On Thu, Mar 28, 2024 at 09:15:25AM +1100, Dave Chinner wrote:
> On Tue, Mar 26, 2024 at 07:07:58PM -0700, Darrick J. Wong wrote:
> > From: Darrick J. Wong <djwong@xxxxxxxxxx>
> > 
> > XFS issues discard IOs while holding the free space btree and the AGF
> > buffers locked.  If the discard IOs are slow, this can lead to long
> > stalls for every other thread trying to access that AG.  On a 10TB high
> > performance flash storage device with a severely fragmented free space
> > btree in every AG, this results in many threads tripping the hangcheck
> > warnings while waiting for the AGF.  This happens even after we've run
> > fstrim a few times and waited for the nvme namespace utilization
> > counters to stabilize.
> > 
> > Strace for the entire 100TB looks like:
> > ioctl(3, FITRIM, {start=0x0, len=10995116277760, minlen=0}) = 0 <686.209839>
> > 
> > Reducing the size of the FITRIM requests to a single AG at a time
> > produces lower times for each individual call, but even this isn't quite
> > acceptable, because the lock hold times are still high enough to cause
> > stall warnings:
> > 
> > Strace for the first 4x 1TB AGs looks like (2):
> > ioctl(3, FITRIM, {start=0x0, len=1099511627776, minlen=0}) = 0 <68.352033>
> > ioctl(3, FITRIM, {start=0x10000000000, len=1099511627776, minlen=0}) = 0 <68.760323>
> > ioctl(3, FITRIM, {start=0x20000000000, len=1099511627776, minlen=0}) = 0 <67.235226>
> > ioctl(3, FITRIM, {start=0x30000000000, len=1099511627776, minlen=0}) = 0 <69.465744>
> 
> Large FITRIM runtime is not actually an AGF locking latency problem
> anymore....
> 
> > The fstrim code has to synchronize discards with block allocations, so
> > we must hold the AGF lock while issuing discard IOs.
> 
> ... because I fixed this problem in commit 89cfa899608f ("xfs:
> reduce AGF hold times during fstrim operations").
> 
> > Breaking up the
> > calls into smaller start/len segments ought to reduce the lock hold time
> > and allow other threads a chance to make progress.  Unfortunately, the
> > current fstrim implementation handles this poorly because it walks the
> > entire free space by length index (cntbt) and it's not clear if we can
> > cycle the AGF periodically to reduce latency because there's no
> > less-than btree lookup.
> 
> That commit also fixed this problem.
> > The first solution I thought of was to limit latency by scanning parts
> > of an AG at a time,
> 
> It already does this.

Yeah.  I sent this patch to the list 10 months ago, but nobody ever
responded.  I sent it again at the end of last year, and still nothing.

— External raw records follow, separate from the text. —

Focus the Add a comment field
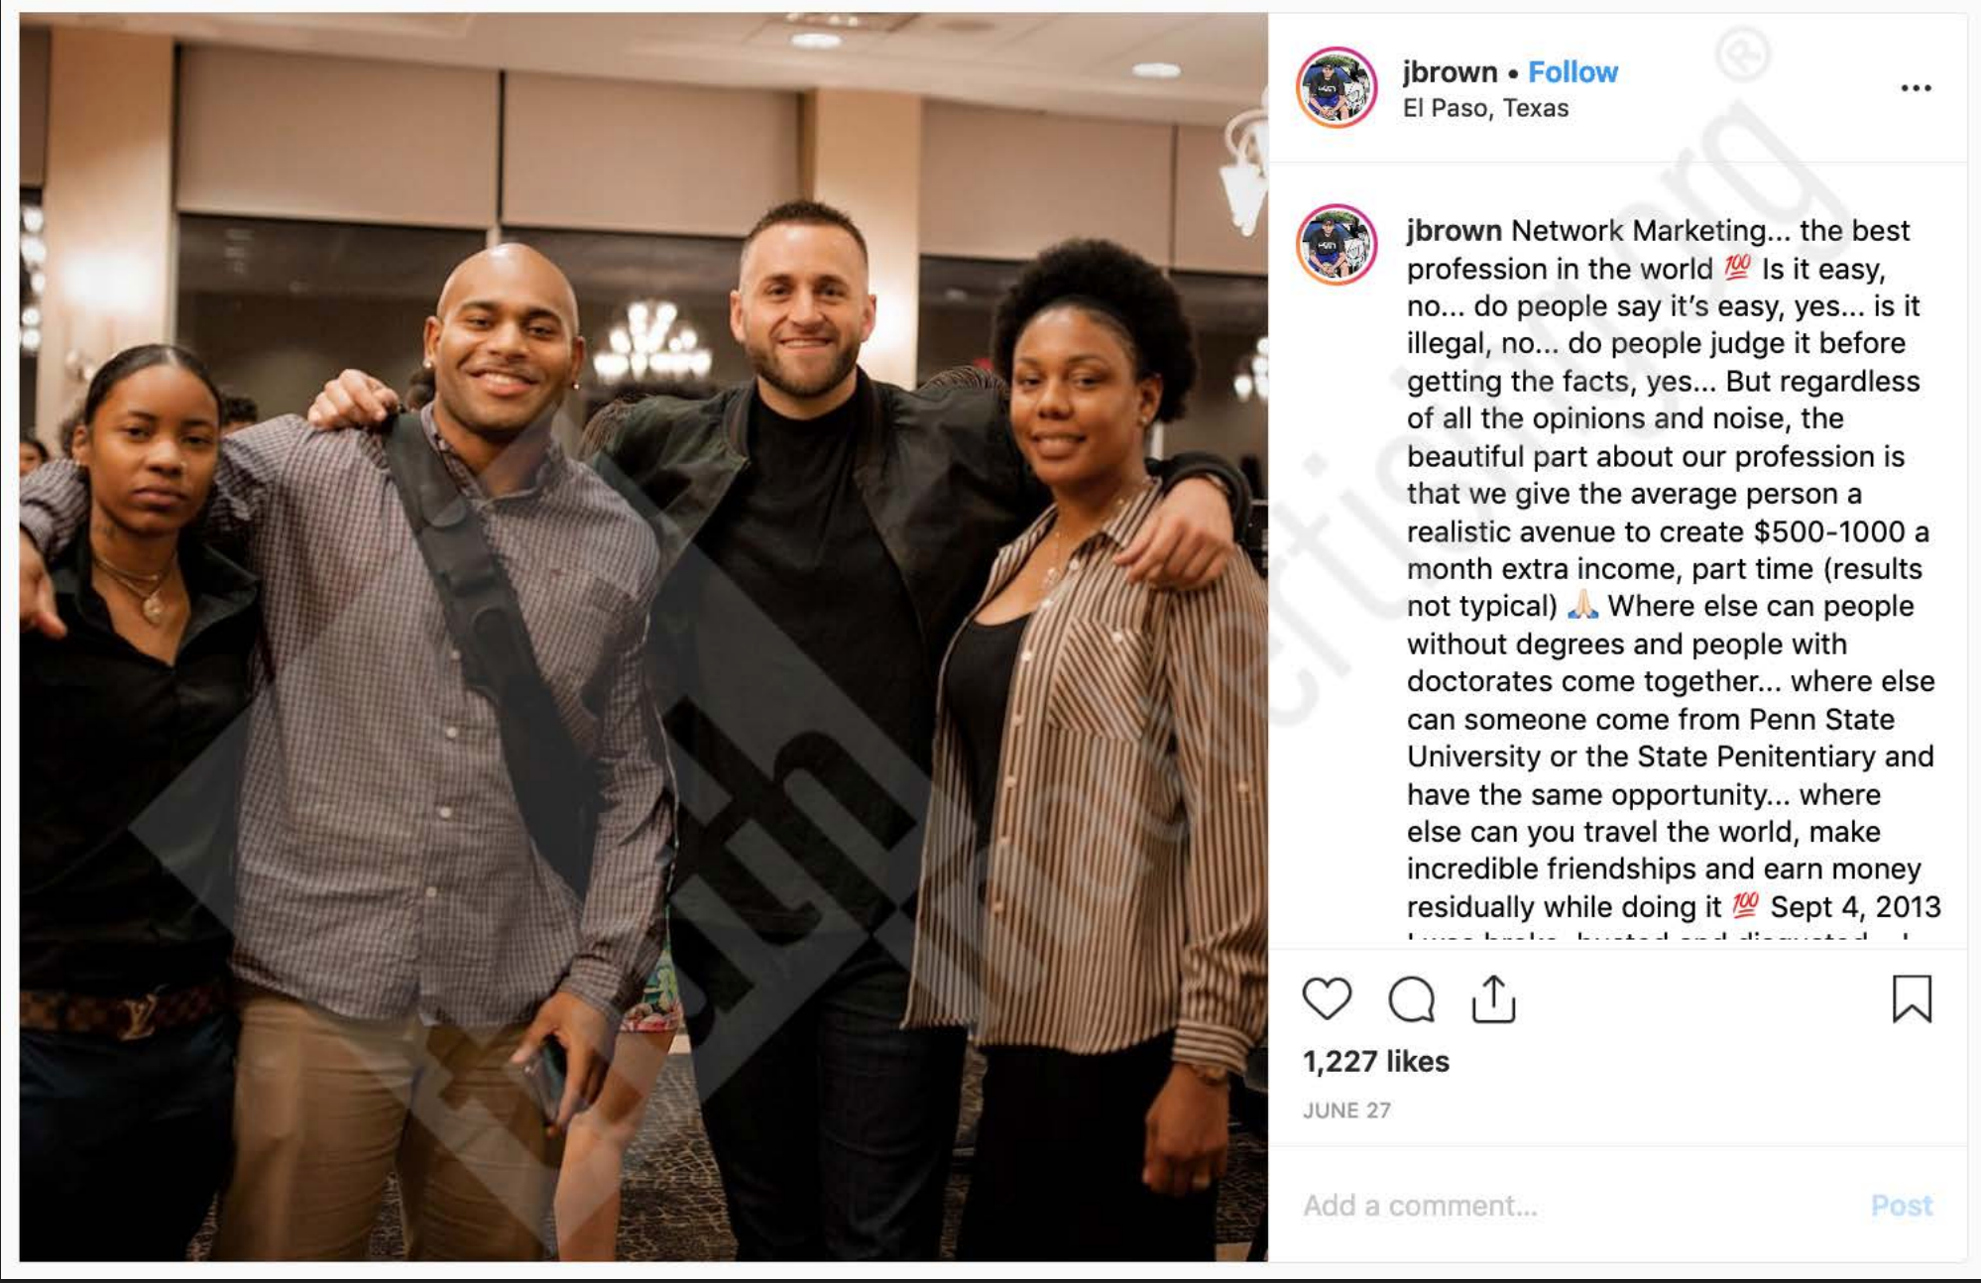The width and height of the screenshot is (1981, 1283). 1576,1206
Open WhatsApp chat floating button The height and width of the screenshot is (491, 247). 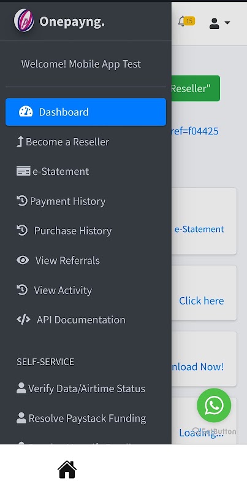[214, 405]
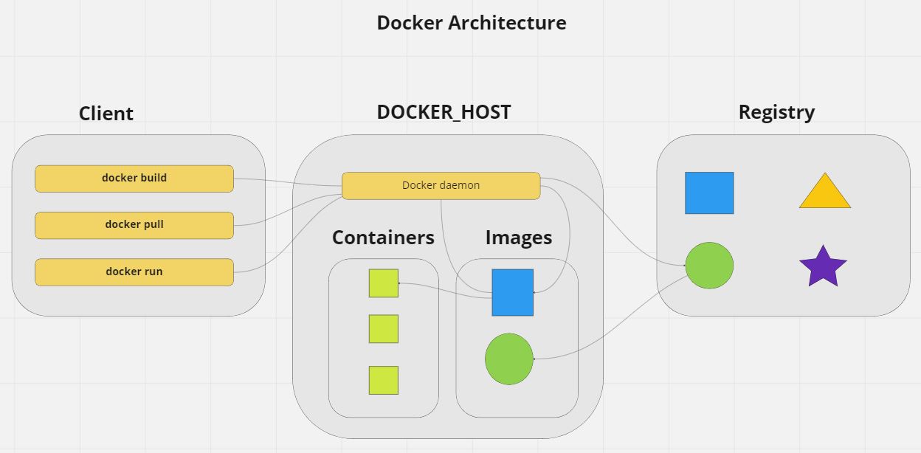
Task: Select the blue square under Images
Action: coord(512,292)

I guess I forgot to update the commit message on this patch after you
fixed the AGF hold times, but there's still the problem that asking to
trim a subset of an AG causes XFS to walk the entire by-length btree
just to select out the records that actually fit within the criteria.

> > but this doesn't solve the stalling problem when the
> > free space is heavily fragmented because each sub-AG scan has to walk
> > the entire cntbt to find free space that fits within the given range.
> > In fact, this dramatically increases the runtime!  This itself is a
> > problem, because sub-AG fstrim runtime is unnecessarily high.
> 
> Ah, so this is a completely different problem to what you describe
> above.  i.e. The problem with "sub-ag" fstrim is simply that finding
> block range limited free extents is costly in terms of overall time
> and CPU usage when you do it via the by-count btree instead of the
> by-bno btree...

Yes.

> > For sub-AG scans, create a second implementation that will walk the
> > bnobt and perform the trims in block number order.  Since the cursor has
> > an obviously monotonically increasing value, it is easy to cycle the AGF
> > periodically to allow other threads to do work.  This implementation
> > avoids the worst problems of the original code, though it lacks the
> > desirable attribute of freeing the biggest chunks first.
> 
> Ok, it's fine to do a by-bno search in this case...
> 
> > On the other hand, this second implementation will be much easier to
> > constrain the locking latency, and makes it much easier to report fstrim
> > progress to anyone who's running xfs_scrub.
> 
> ... but It doesn't change the locking latency of fstrim at all.
> Locks are still only held for batches of 100 free extent lookups...
> 
> I think a commit message update is necessary. :)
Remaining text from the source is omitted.